PEGylation improves the hypoglycaemic efficacy of intranasally administered glucagon‐like peptide‐1 in type 2 diabetic db / db mice

Aims:  PEGylation – covalent modification of therapeutic peptides with polyethylene glycol (PEG) – is viewed as an effective way of prolonging the short lifetime of glucagon‐like peptide‐1 (GLP‐1). In this study, we investigated the hypoglycaemic efficacies of PEGylated GLP‐1s administered intranasally in type 2 diabetic db / db mice. Methods:  Three types of site‐specific (Lys 34 ) PEGylated GLP‐1 analogues (PEG molecular weight: 1, 2 or 5 kDa) were synthesized. Their metabolic stabilities were evaluated in nasal mucosa enzyme pools. Oral glucose tolerance test was conducted 30, 60 and 120 min after intranasally administering these analogues in type 2 diabetic db / db mice. Results:  PEGylated GLP‐1 analogues were found to have significantly longer half‐lives than native GLP‐1 in nasal mucosa enzymes (2.4‐fold to 11.0‐fold, p < 0.005).
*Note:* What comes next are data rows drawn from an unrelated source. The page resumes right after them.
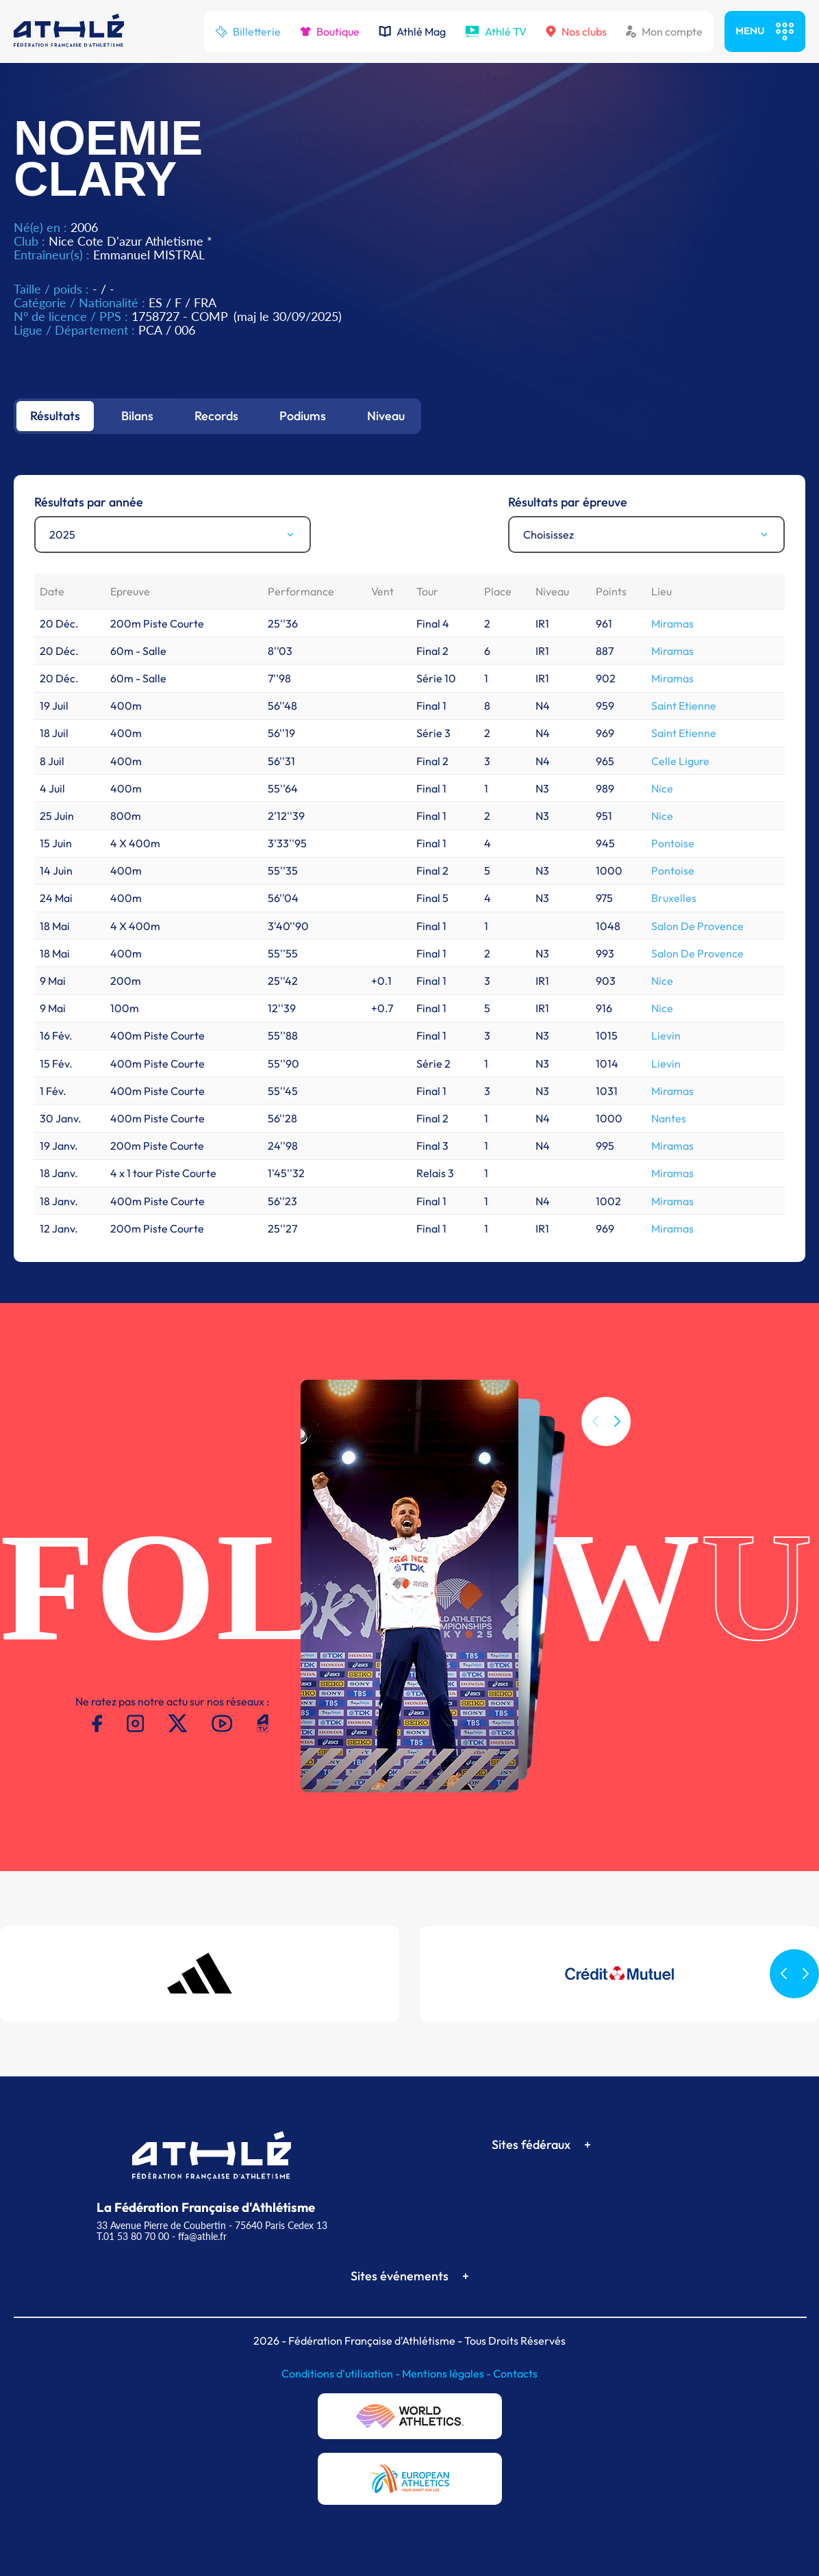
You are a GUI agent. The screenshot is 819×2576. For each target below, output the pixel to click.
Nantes (668, 1118)
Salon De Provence (697, 926)
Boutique (330, 31)
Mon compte (664, 31)
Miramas (672, 623)
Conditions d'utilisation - (341, 2373)
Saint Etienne (683, 705)
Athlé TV (496, 31)
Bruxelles (673, 898)
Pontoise (672, 843)
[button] (617, 1444)
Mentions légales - (447, 2373)
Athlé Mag (412, 31)
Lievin (666, 1035)
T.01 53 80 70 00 (133, 2236)
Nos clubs (576, 31)
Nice (662, 788)
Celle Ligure (680, 761)
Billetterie (248, 31)
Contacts (515, 2373)
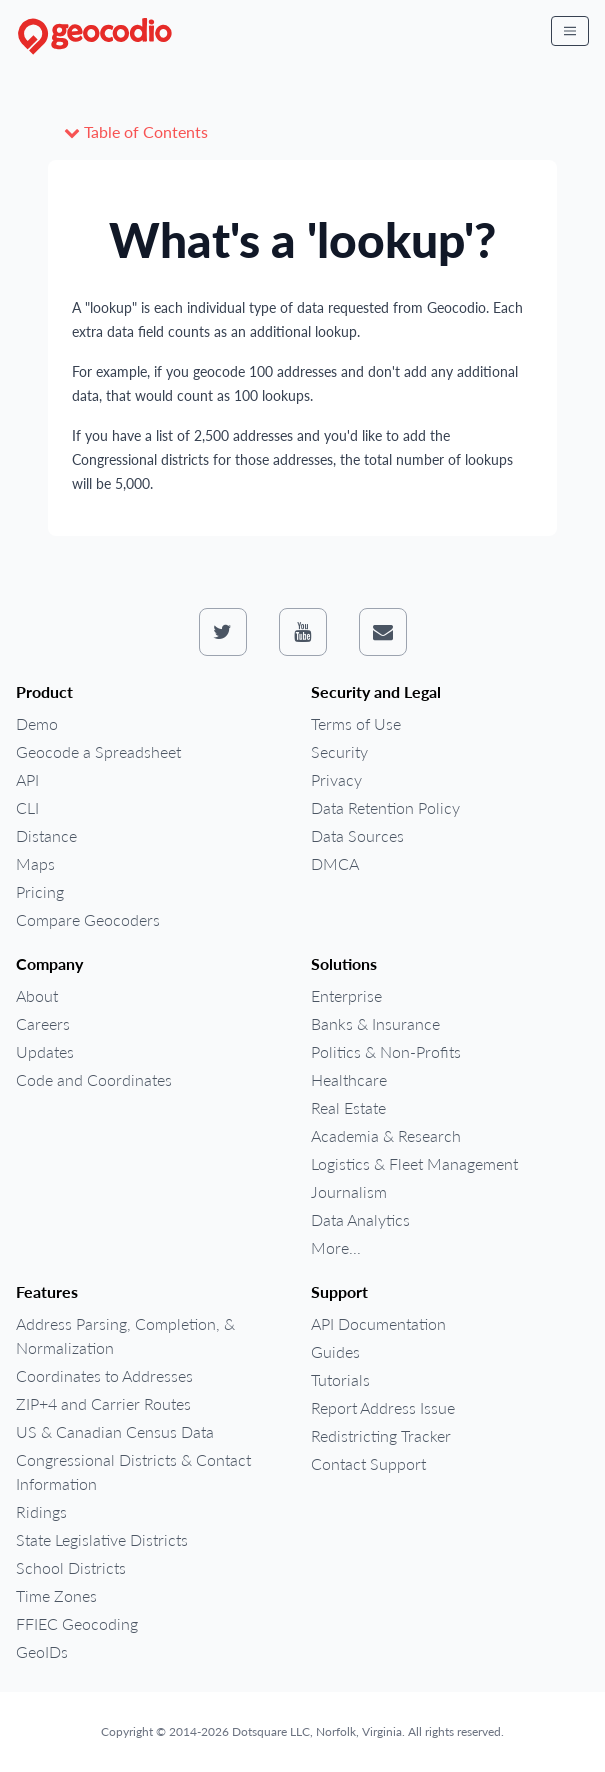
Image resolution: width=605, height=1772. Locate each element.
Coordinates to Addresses (104, 1375)
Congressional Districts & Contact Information (133, 1471)
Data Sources (357, 835)
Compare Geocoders (88, 919)
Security (339, 751)
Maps (35, 863)
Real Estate (348, 1107)
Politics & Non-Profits (386, 1051)
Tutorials (340, 1379)
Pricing (40, 891)
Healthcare (349, 1079)
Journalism (349, 1191)
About (37, 995)
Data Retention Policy (385, 807)
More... (336, 1247)
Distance (46, 835)
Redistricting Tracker (381, 1435)
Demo (37, 723)
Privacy (336, 779)
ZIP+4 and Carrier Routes (103, 1403)
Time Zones (56, 1595)
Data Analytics (360, 1219)
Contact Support (368, 1463)
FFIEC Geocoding (77, 1623)
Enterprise (346, 995)
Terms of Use (356, 723)
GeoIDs (42, 1651)
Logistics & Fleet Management (414, 1163)
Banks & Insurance (375, 1023)
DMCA (335, 863)
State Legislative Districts (102, 1539)
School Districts (71, 1567)
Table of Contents (136, 131)
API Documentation (378, 1323)
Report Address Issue (383, 1407)
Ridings (41, 1511)
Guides (335, 1351)
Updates (45, 1051)
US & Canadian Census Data (115, 1431)
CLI (27, 807)
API (27, 779)
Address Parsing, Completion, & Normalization (125, 1335)
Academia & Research (386, 1135)
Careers (43, 1023)
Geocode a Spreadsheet (98, 751)
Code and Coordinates (94, 1079)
Non‐PEGylated GLP‐1 at 100 nmol/kg was not found to have marked efficacy irrespective of nasal administration time [total hypoglycaemic degree (HD total ) values 2.8–17.3%]. On the contrary, PEGylated GLP‐1s (100 nmol/kg) showed obvious efficacies with maximum HD total values of >51.8 ± 5.8% (p < 0.005 vs. GLP‐1). Conclusion:  This study highlights the pharmacological potential of intranasally administered PEGylated GLP‐1s in terms of stabilizing postprandial hyperglycaemia in type 2 diabetic patients.